For workloads that are not latency-sensitive and/or geographically restricted, the management system may determine when and/or where to run these workloads based on when and/or where the electricity is cleanest. For example, the management system can delay running a workload or run the workload in an alternate datacenter. This idea isn’t far-fetched. The share of renewables and low-carbon electricity reached almost 55% in 2019 for global electricity generation. In aggregate, workload placement and scheduling could help reduce demand for carbon-intensive electricity. In the longer term, managing datacenter workload demand could also improve the economics and stability of the electricity grid by facilitating the balance of electricity demand and supply.
Carbon-aware workloads are necessary for enabling workload placement and scheduling to optimize system carbon emissions. Quality-of-service requirements such as latency, geographic restrictions, and mission-critical elements of these workloads can be communicated back to the management system. This enables the management system to identify and prioritize workloads that have the flexibility to alternate their scheduling and/or placement.
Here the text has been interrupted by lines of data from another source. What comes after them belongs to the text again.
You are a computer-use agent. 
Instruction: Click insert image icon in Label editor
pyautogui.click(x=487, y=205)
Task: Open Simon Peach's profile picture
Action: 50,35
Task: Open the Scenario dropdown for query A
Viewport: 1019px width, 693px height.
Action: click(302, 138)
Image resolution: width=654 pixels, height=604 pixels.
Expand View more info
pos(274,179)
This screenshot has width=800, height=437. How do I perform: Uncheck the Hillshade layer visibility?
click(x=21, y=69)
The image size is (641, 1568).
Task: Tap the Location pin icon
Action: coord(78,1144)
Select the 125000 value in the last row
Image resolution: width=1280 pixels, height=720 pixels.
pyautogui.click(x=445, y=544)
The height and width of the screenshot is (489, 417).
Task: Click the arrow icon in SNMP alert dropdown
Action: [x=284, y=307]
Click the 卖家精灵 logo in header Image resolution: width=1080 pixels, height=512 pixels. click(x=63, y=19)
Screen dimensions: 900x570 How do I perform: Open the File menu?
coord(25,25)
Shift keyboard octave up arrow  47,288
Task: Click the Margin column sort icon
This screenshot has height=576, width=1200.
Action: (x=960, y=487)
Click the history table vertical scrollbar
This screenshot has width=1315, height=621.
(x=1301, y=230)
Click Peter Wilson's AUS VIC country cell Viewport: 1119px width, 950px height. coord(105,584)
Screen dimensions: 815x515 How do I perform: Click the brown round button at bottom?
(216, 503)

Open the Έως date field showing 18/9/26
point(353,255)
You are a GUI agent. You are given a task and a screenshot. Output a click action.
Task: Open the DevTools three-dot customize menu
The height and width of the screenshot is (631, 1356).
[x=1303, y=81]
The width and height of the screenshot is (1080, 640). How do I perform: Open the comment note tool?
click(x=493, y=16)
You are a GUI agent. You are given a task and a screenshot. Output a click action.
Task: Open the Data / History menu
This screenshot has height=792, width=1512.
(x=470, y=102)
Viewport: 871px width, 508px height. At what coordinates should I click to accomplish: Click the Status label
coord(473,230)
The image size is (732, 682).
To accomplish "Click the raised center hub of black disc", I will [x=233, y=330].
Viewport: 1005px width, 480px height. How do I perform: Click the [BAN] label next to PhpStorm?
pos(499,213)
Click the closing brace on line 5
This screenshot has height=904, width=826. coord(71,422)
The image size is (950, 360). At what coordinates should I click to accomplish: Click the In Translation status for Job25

The Green Software Foundation has a working group focused on developing an SDK to enable carbon-aware applications.
As we can see, there are pathways to zero-carbon clouds that can help accelerate the coming transition to a low-carbon economy. Innovations that maximize the productive use of cloud infrastructure will bring significant economic and environmental benefits. And managing workloads to use the cleanest energy can help stabilize the grid and provide lower-cost electricity. Some of these innovations can leverage existing capabilities. Others will require the maturation and adoption of emerging capabilities, such as hybrid cloud bursting to provide on-demand capacity for peak loads.